(Beginning of DATA PROVIDED)

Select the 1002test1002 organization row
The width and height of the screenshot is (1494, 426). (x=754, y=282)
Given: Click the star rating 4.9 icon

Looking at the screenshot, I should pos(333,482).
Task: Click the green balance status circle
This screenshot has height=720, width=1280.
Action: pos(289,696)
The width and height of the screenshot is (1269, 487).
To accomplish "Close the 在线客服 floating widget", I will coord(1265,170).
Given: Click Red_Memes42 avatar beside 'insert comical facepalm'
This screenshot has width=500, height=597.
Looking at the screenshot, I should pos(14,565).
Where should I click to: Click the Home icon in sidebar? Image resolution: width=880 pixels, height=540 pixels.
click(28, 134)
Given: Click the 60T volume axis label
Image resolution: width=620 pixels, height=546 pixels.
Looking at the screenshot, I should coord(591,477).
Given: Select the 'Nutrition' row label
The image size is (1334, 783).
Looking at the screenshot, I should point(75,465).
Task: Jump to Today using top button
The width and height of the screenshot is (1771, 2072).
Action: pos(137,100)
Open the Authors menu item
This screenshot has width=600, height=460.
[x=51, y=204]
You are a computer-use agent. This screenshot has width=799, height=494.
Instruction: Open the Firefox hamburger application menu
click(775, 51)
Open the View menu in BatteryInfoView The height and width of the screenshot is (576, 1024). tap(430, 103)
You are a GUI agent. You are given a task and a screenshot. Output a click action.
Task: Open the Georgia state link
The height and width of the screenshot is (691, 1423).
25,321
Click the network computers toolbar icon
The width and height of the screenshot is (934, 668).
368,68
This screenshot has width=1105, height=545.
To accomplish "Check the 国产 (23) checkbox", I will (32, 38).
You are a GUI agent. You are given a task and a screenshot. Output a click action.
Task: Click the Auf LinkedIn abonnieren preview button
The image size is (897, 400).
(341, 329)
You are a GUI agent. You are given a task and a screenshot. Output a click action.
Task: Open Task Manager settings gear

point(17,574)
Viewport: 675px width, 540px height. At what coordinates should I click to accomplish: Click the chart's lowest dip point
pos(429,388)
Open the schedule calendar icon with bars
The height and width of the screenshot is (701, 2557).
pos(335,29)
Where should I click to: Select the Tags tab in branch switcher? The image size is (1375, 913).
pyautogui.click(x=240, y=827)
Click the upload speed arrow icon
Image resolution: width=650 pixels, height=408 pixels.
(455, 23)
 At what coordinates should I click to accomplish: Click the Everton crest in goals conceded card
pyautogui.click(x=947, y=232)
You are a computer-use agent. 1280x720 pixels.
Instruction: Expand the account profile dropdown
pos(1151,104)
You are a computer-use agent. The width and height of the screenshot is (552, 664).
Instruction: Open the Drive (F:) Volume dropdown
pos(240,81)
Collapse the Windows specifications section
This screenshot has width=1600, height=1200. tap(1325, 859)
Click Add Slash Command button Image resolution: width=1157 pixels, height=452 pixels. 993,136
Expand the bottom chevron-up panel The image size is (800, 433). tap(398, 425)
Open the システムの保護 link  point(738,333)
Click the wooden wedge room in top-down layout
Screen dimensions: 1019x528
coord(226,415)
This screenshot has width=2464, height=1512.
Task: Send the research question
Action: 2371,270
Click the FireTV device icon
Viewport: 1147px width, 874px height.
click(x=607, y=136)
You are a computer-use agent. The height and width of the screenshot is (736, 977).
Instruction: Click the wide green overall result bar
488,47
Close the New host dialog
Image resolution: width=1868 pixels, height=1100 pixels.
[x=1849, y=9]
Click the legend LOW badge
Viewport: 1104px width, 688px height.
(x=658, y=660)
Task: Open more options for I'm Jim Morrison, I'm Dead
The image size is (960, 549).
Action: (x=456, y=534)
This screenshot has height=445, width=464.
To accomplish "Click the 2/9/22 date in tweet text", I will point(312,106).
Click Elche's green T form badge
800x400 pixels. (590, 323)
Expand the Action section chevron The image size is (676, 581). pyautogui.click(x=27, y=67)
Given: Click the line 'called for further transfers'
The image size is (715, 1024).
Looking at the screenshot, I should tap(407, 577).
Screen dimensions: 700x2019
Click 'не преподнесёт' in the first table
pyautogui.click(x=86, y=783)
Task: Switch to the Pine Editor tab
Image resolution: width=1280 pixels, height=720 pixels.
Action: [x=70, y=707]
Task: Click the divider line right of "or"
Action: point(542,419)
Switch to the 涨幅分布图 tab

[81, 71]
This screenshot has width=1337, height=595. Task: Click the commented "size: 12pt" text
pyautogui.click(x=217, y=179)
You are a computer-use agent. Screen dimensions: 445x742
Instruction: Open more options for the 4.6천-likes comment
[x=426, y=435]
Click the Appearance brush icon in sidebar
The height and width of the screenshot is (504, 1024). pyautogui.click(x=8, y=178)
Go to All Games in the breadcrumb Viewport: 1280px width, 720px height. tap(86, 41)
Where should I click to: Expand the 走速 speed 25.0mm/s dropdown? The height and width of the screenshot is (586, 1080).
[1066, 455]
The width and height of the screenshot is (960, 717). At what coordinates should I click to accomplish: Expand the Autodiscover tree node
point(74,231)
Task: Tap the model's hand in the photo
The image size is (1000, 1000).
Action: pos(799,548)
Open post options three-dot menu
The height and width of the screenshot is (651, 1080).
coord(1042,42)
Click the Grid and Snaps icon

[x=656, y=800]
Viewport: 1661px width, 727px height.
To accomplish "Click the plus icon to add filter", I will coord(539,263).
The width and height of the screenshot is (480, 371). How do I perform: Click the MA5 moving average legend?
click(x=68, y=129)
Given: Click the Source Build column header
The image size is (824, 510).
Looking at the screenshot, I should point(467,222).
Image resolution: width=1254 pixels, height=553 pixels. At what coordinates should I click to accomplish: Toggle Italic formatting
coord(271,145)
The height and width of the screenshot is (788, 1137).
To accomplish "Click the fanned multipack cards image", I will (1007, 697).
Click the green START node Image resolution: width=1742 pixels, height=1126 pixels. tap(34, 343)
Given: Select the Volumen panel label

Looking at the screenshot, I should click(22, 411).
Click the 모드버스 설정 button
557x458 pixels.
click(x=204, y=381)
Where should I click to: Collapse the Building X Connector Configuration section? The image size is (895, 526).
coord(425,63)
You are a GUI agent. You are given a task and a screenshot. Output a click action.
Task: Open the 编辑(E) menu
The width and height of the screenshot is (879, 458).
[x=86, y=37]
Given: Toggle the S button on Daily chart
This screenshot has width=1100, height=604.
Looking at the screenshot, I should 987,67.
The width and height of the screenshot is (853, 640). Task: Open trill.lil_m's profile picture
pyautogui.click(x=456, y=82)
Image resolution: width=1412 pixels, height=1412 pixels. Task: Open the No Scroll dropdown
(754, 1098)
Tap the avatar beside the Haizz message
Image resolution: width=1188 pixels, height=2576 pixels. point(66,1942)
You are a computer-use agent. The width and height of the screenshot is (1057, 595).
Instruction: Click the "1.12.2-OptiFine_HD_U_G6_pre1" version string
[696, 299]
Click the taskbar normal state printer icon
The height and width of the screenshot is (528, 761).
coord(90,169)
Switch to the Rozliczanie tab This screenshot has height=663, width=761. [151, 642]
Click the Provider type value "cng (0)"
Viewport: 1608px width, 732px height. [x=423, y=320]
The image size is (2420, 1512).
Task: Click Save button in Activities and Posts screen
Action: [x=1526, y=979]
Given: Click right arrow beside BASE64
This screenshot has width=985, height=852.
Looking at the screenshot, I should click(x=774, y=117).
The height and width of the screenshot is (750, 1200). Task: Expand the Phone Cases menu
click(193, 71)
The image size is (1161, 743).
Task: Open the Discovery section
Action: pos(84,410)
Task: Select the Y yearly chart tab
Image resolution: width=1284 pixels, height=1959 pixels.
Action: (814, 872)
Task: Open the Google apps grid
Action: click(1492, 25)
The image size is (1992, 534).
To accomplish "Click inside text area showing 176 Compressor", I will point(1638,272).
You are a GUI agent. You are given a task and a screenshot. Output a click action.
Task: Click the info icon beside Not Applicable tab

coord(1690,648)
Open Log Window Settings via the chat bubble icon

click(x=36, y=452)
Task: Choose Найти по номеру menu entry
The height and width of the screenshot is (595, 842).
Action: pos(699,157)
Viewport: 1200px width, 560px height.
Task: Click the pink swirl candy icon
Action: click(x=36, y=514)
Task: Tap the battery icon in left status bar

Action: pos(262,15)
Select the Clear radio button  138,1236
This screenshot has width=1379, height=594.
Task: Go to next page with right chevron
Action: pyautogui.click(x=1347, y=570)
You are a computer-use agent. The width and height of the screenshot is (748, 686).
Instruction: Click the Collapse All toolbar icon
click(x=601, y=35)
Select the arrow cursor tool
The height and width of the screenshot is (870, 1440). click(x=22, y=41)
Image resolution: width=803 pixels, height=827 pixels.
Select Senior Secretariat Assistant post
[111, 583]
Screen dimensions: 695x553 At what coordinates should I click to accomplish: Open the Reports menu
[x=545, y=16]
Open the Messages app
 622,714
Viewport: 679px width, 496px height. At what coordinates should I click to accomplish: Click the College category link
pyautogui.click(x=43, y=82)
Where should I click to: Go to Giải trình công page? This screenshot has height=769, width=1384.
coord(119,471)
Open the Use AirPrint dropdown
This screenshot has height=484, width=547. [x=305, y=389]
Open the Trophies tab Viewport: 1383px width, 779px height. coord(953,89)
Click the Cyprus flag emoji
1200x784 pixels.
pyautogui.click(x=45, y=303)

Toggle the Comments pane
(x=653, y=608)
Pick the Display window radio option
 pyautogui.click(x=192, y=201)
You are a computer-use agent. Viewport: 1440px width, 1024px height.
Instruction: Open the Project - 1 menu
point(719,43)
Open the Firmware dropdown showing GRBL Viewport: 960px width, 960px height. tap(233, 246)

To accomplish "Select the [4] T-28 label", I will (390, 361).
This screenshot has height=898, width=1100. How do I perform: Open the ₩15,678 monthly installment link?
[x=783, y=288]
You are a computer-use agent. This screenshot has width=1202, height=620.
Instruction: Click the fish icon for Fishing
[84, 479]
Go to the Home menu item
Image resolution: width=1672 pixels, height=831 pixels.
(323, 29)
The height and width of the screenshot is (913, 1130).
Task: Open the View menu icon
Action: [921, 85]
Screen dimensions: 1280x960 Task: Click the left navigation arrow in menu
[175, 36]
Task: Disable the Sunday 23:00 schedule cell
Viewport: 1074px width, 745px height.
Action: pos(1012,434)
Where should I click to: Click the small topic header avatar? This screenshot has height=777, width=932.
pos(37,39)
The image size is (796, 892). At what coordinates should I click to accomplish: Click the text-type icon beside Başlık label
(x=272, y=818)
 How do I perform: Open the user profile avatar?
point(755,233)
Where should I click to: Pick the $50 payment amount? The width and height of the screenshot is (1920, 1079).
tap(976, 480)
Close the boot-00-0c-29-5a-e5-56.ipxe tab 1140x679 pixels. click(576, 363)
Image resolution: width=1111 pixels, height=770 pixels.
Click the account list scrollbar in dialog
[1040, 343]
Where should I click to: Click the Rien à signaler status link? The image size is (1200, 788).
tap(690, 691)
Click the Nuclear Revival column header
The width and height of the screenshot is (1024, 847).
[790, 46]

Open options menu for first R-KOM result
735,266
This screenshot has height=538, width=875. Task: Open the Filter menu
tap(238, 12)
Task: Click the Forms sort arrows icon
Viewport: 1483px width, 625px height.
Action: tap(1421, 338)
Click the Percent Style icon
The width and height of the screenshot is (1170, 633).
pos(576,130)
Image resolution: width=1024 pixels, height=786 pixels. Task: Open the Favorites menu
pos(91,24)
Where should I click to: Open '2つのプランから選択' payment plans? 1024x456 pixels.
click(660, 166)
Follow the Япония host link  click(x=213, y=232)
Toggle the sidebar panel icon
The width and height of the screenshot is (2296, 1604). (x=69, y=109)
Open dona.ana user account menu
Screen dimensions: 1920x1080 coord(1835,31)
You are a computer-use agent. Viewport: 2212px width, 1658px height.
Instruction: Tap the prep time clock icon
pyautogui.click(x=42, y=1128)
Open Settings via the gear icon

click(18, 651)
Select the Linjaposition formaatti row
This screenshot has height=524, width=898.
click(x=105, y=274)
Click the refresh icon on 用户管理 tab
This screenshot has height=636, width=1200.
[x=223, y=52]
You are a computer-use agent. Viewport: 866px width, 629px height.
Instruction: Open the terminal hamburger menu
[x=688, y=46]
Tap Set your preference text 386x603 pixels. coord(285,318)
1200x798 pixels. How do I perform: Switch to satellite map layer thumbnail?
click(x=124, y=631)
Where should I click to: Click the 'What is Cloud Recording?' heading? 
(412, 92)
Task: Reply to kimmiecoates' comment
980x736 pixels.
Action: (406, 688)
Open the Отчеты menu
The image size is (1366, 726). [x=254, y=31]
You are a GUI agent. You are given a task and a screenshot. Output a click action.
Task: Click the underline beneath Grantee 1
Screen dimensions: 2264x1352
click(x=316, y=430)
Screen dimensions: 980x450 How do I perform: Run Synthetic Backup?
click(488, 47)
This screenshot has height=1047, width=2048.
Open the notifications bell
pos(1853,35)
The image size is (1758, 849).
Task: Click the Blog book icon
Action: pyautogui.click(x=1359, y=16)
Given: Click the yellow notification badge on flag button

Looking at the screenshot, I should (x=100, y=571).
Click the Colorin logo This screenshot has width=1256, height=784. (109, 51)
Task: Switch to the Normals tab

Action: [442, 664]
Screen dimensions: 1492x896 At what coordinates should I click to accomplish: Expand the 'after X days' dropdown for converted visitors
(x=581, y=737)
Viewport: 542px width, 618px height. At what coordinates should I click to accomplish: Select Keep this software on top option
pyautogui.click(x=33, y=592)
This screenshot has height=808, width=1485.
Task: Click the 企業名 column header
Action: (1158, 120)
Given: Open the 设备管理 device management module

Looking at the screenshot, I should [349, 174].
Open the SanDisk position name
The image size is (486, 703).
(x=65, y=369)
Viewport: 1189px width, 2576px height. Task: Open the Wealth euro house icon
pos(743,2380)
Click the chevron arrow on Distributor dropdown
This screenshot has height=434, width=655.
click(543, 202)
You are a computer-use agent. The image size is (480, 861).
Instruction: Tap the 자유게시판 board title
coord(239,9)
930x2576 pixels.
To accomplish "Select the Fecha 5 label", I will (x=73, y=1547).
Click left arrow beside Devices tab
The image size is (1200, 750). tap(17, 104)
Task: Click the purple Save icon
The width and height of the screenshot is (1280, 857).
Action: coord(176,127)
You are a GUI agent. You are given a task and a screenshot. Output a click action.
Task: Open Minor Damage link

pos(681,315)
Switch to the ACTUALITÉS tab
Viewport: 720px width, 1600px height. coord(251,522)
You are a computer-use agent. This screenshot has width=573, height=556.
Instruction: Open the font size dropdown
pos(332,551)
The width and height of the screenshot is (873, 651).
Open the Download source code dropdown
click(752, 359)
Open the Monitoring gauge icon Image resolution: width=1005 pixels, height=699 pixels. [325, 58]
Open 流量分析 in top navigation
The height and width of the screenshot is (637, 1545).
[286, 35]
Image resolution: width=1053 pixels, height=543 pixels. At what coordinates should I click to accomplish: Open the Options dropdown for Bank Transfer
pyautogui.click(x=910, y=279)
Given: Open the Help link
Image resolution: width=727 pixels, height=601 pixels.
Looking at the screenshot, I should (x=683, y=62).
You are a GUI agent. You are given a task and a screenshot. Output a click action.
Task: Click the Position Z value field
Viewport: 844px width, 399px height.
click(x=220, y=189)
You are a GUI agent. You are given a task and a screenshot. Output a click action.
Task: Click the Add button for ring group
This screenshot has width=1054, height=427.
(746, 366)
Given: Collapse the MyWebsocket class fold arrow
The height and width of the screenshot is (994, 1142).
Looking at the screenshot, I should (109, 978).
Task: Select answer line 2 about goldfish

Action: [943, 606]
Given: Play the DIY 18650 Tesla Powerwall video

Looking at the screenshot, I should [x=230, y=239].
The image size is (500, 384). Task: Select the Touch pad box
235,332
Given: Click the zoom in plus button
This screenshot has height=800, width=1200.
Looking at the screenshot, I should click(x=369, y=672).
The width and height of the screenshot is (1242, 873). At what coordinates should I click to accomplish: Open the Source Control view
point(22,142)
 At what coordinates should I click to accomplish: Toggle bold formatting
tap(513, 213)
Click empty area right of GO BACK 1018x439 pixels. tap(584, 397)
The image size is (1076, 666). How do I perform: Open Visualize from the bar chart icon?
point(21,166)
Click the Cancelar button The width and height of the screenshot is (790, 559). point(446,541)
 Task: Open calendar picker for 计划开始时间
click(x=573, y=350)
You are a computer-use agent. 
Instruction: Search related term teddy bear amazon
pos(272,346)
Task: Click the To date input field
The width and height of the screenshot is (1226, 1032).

(End of DATA PROVIDED)

◆ TASK DETAILS:
Please reproduce the lines from the line with "Task: Open the 编辑(E) menu" to the line with "The image size is (1992, 534).", both ends included, exactly as they appear above.

◆ FINISHED EXERCISE:
Task: Open the 编辑(E) menu
The width and height of the screenshot is (879, 458).
[x=86, y=37]
Given: Toggle the S button on Daily chart
This screenshot has width=1100, height=604.
Looking at the screenshot, I should 987,67.
The width and height of the screenshot is (853, 640). Task: Open trill.lil_m's profile picture
pyautogui.click(x=456, y=82)
Image resolution: width=1412 pixels, height=1412 pixels. Task: Open the No Scroll dropdown
(754, 1098)
Tap the avatar beside the Haizz message
Image resolution: width=1188 pixels, height=2576 pixels. point(66,1942)
You are a computer-use agent. The width and height of the screenshot is (1057, 595).
Instruction: Click the "1.12.2-OptiFine_HD_U_G6_pre1" version string
[696, 299]
Click the taskbar normal state printer icon
The height and width of the screenshot is (528, 761).
coord(90,169)
Switch to the Rozliczanie tab This screenshot has height=663, width=761. [151, 642]
Click the Provider type value "cng (0)"
Viewport: 1608px width, 732px height. [x=423, y=320]
The image size is (2420, 1512).
Task: Click Save button in Activities and Posts screen
Action: [x=1526, y=979]
Given: Click right arrow beside BASE64
This screenshot has width=985, height=852.
Looking at the screenshot, I should click(x=774, y=117).
The height and width of the screenshot is (750, 1200). Task: Expand the Phone Cases menu
click(193, 71)
The image size is (1161, 743).
Task: Open the Discovery section
Action: pos(84,410)
Task: Select the Y yearly chart tab
Image resolution: width=1284 pixels, height=1959 pixels.
Action: (814, 872)
Task: Open the Google apps grid
Action: click(1492, 25)
The image size is (1992, 534).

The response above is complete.